━━━ Task data

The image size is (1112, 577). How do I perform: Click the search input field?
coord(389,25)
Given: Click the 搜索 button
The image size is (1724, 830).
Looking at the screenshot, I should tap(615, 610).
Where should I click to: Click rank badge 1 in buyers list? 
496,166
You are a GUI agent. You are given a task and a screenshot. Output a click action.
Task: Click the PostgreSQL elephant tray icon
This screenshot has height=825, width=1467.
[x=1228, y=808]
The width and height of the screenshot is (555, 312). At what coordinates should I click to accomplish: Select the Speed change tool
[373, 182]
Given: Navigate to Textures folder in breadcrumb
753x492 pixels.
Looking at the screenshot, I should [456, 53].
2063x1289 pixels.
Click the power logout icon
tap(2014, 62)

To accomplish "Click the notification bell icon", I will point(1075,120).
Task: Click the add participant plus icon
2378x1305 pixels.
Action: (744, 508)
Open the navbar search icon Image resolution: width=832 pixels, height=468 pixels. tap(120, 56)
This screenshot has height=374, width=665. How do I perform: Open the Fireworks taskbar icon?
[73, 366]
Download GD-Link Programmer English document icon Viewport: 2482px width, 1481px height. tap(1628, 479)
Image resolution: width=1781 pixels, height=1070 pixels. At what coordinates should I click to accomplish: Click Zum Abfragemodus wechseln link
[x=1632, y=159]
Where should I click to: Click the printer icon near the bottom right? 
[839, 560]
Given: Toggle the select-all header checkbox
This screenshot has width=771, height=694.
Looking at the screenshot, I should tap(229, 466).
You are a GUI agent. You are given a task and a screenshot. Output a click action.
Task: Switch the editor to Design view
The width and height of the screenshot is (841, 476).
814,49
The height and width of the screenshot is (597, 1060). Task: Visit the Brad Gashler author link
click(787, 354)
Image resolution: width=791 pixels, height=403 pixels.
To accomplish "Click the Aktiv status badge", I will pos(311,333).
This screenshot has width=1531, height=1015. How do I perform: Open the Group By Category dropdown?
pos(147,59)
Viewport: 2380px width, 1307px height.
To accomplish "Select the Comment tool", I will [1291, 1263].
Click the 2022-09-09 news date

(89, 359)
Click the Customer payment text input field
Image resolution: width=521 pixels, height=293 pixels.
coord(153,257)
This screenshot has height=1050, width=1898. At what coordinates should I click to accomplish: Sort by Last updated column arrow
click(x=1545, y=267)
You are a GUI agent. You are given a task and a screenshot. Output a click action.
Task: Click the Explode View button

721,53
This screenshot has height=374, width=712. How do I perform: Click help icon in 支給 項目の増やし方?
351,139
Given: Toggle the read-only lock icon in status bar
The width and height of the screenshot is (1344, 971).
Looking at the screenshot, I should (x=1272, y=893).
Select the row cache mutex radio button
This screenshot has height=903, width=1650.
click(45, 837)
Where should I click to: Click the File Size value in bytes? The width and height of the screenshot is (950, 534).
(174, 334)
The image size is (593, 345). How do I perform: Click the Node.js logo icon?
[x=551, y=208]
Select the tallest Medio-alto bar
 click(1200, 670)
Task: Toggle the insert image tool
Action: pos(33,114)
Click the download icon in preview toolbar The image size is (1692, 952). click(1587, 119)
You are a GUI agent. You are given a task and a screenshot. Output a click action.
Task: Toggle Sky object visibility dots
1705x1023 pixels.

━━━━━━

Exercise instructions:
From the first line to the last, retype the data exactly.

Reply to the exercise:
The image size is (1112, 577). How do I perform: Click the search input field?
coord(389,25)
Given: Click the 搜索 button
The image size is (1724, 830).
Looking at the screenshot, I should tap(615, 610).
Where should I click to: Click rank badge 1 in buyers list? 
496,166
You are a GUI agent. You are given a task and a screenshot. Output a click action.
Task: Click the PostgreSQL elephant tray icon
This screenshot has height=825, width=1467.
[x=1228, y=808]
The width and height of the screenshot is (555, 312). At what coordinates should I click to accomplish: Select the Speed change tool
[373, 182]
Given: Navigate to Textures folder in breadcrumb
753x492 pixels.
Looking at the screenshot, I should [456, 53].
2063x1289 pixels.
Click the power logout icon
tap(2014, 62)

To accomplish "Click the notification bell icon", I will point(1075,120).
Task: Click the add participant plus icon
2378x1305 pixels.
Action: (744, 508)
Open the navbar search icon Image resolution: width=832 pixels, height=468 pixels. tap(120, 56)
This screenshot has height=374, width=665. How do I perform: Open the Fireworks taskbar icon?
[73, 366]
Download GD-Link Programmer English document icon Viewport: 2482px width, 1481px height. tap(1628, 479)
Image resolution: width=1781 pixels, height=1070 pixels. At what coordinates should I click to accomplish: Click Zum Abfragemodus wechseln link
[x=1632, y=159]
Where should I click to: Click the printer icon near the bottom right? 
[839, 560]
Given: Toggle the select-all header checkbox
This screenshot has width=771, height=694.
Looking at the screenshot, I should tap(229, 466).
You are a GUI agent. You are given a task and a screenshot. Output a click action.
Task: Switch the editor to Design view
The width and height of the screenshot is (841, 476).
814,49
The height and width of the screenshot is (597, 1060). Task: Visit the Brad Gashler author link
click(787, 354)
Image resolution: width=791 pixels, height=403 pixels.
To accomplish "Click the Aktiv status badge", I will pos(311,333).
This screenshot has width=1531, height=1015. How do I perform: Open the Group By Category dropdown?
pos(147,59)
Viewport: 2380px width, 1307px height.
To accomplish "Select the Comment tool", I will [1291, 1263].
Click the 2022-09-09 news date

(89, 359)
Click the Customer payment text input field
Image resolution: width=521 pixels, height=293 pixels.
coord(153,257)
This screenshot has height=1050, width=1898. At what coordinates should I click to accomplish: Sort by Last updated column arrow
click(x=1545, y=267)
You are a GUI agent. You are given a task and a screenshot. Output a click action.
Task: Click the Explode View button

721,53
This screenshot has height=374, width=712. How do I perform: Click help icon in 支給 項目の増やし方?
351,139
Given: Toggle the read-only lock icon in status bar
The width and height of the screenshot is (1344, 971).
Looking at the screenshot, I should (x=1272, y=893).
Select the row cache mutex radio button
This screenshot has height=903, width=1650.
click(45, 837)
Where should I click to: Click the File Size value in bytes? The width and height of the screenshot is (950, 534).
(174, 334)
The image size is (593, 345). How do I perform: Click the Node.js logo icon?
[x=551, y=208]
Select the tallest Medio-alto bar
 click(1200, 670)
Task: Toggle the insert image tool
Action: pos(33,114)
Click the download icon in preview toolbar The image size is (1692, 952). click(1587, 119)
You are a GUI agent. You are given a task and a screenshot. Output a click action.
Task: Toggle Sky object visibility dots
1705x1023 pixels.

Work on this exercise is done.